→ **Exercise instructions**
Every record here must be copied exactly, except for the images it holds.

# # # #

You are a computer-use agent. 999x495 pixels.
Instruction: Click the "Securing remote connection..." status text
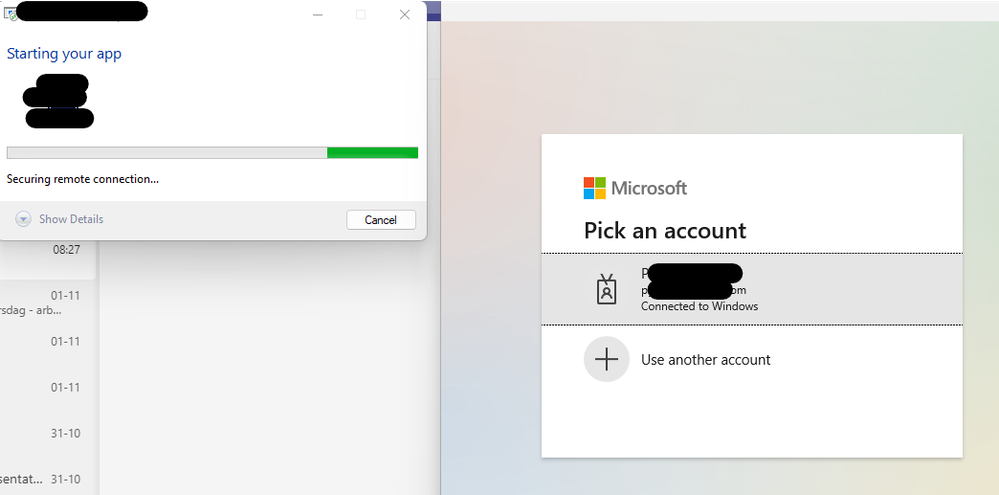(x=83, y=180)
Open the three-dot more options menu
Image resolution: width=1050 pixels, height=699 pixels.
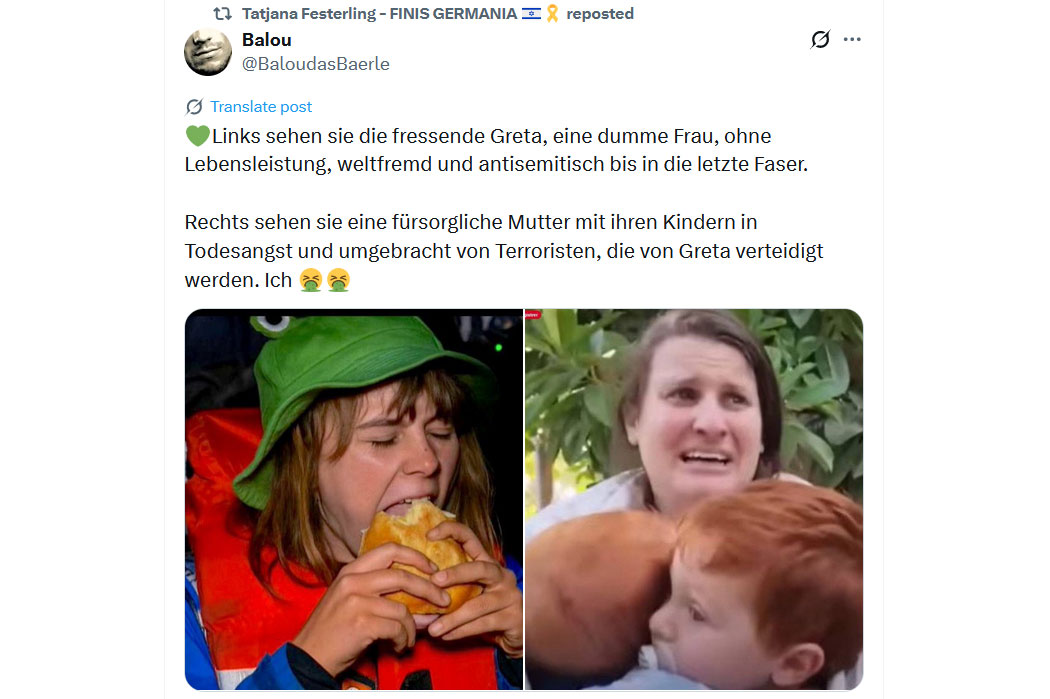point(852,40)
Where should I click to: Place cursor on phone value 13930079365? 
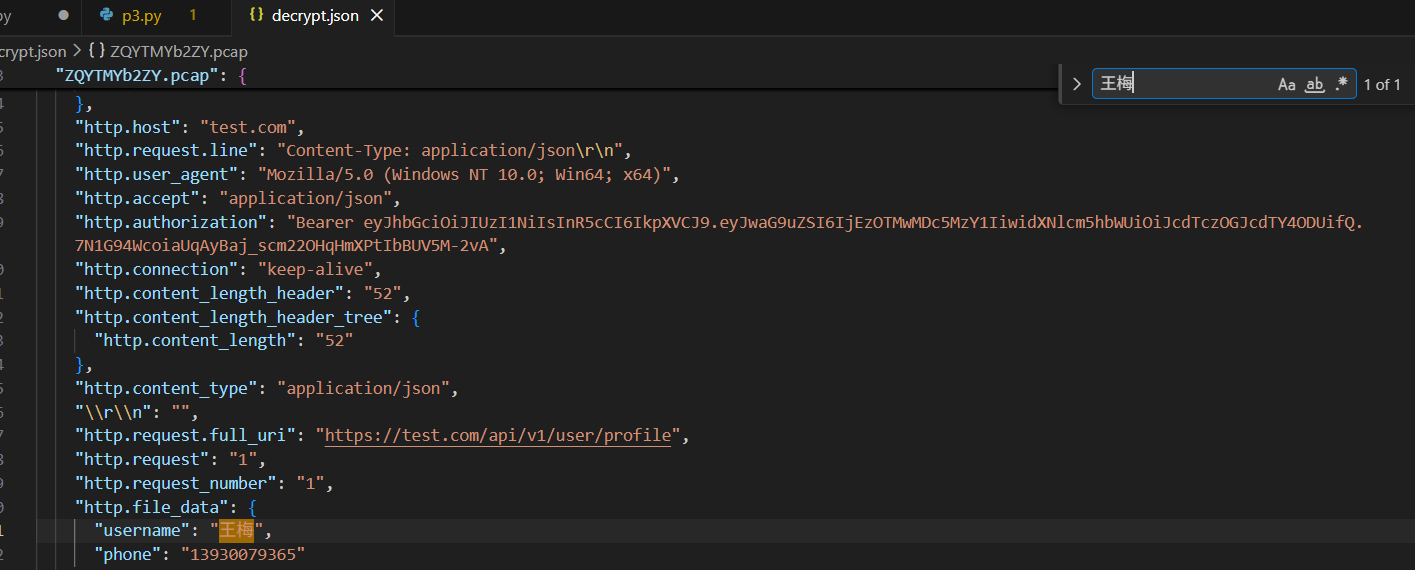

# # # #

→ **Solution for this problem**
You are a computer-use agent. 999x495 pixels.
Instruction: Click the "Securing remote connection..." status text
(x=83, y=180)
Open the three-dot more options menu
Image resolution: width=1050 pixels, height=699 pixels.
point(852,40)
Where should I click to: Place cursor on phone value 13930079365? 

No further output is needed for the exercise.